• **Work to be completed**: I need every line that includes the word "agent" copied from the material.

BEGIN Working data

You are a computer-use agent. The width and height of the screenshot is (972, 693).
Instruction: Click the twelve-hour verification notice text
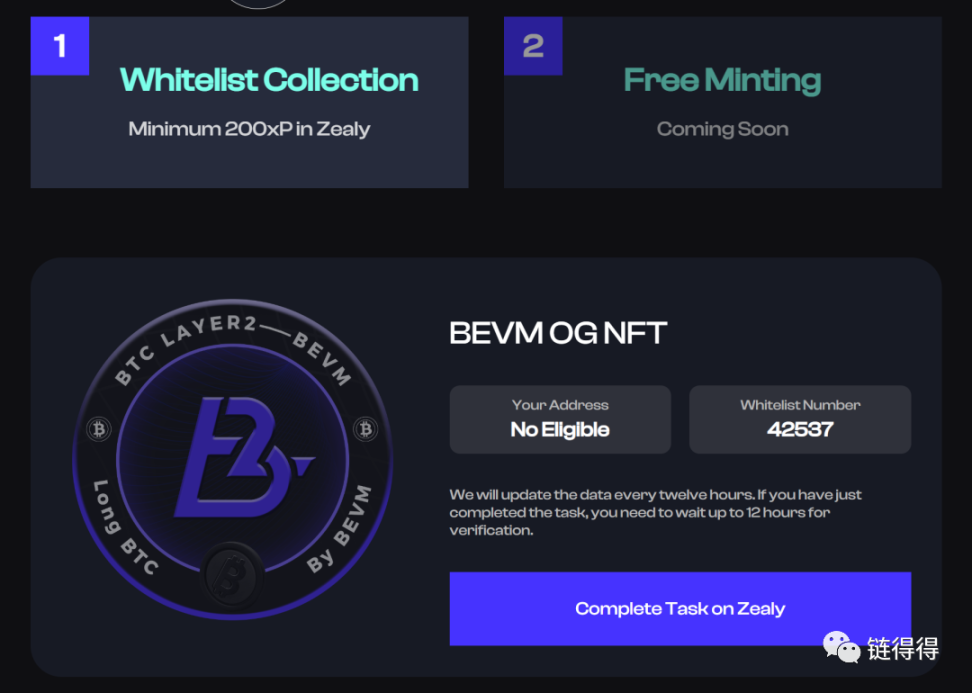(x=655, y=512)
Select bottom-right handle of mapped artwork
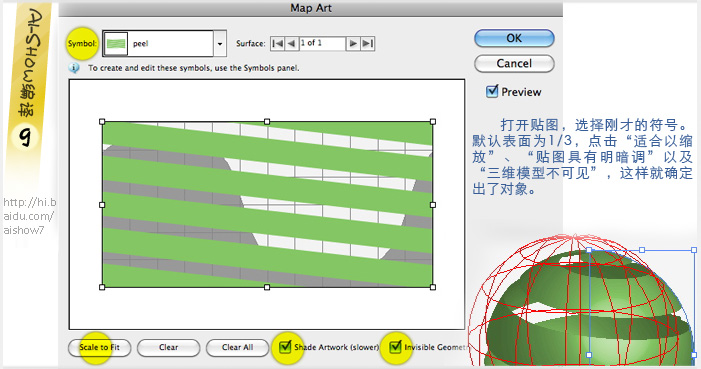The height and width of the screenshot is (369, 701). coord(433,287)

END Working data
BEGIN Working data

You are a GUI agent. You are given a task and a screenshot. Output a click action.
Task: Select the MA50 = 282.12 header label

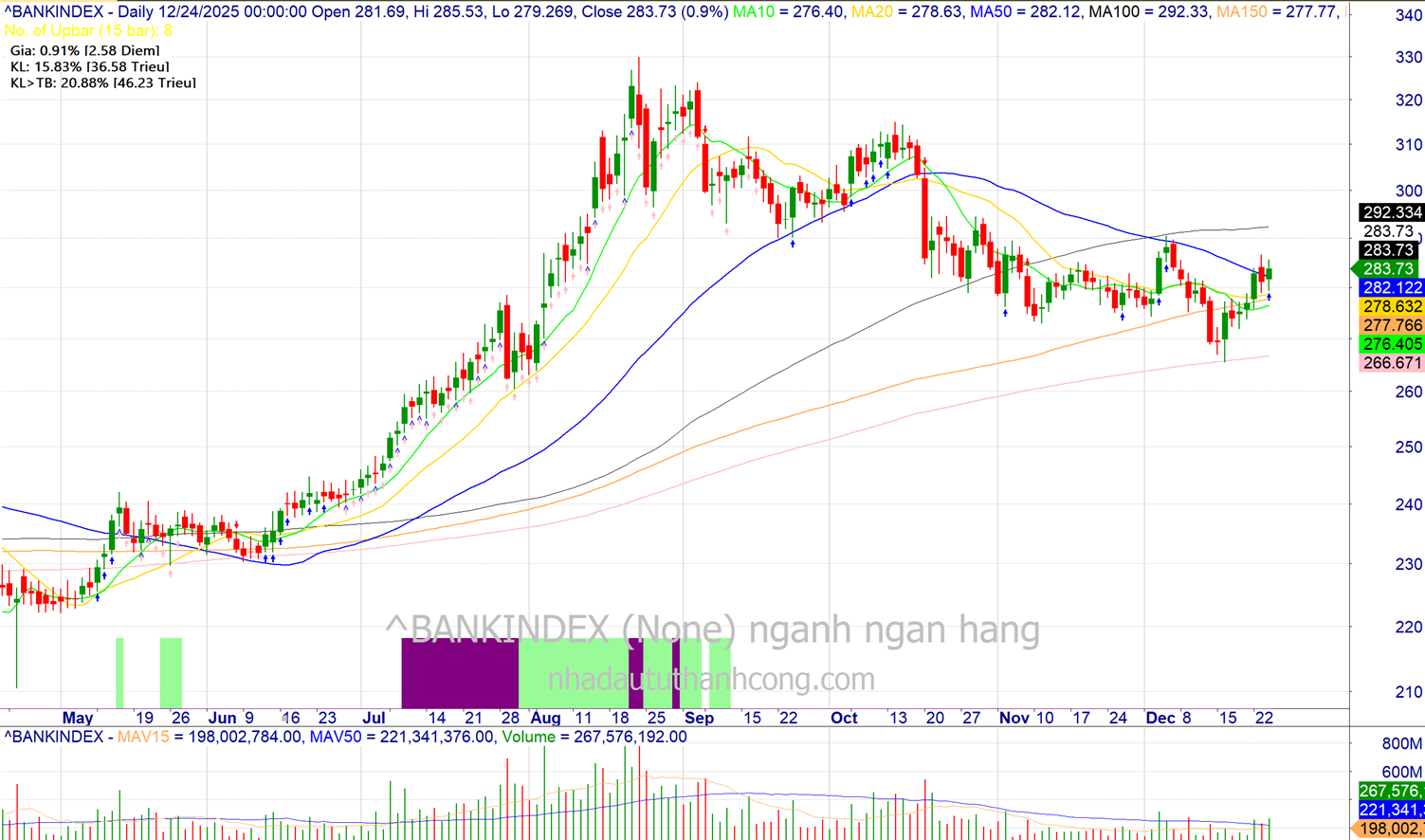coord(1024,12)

END Working data

• **Finished exercise**:
You are a computer-use agent. The width and height of the screenshot is (972, 693).
You are a GUI agent. You are given a task and a screenshot. Output a click action.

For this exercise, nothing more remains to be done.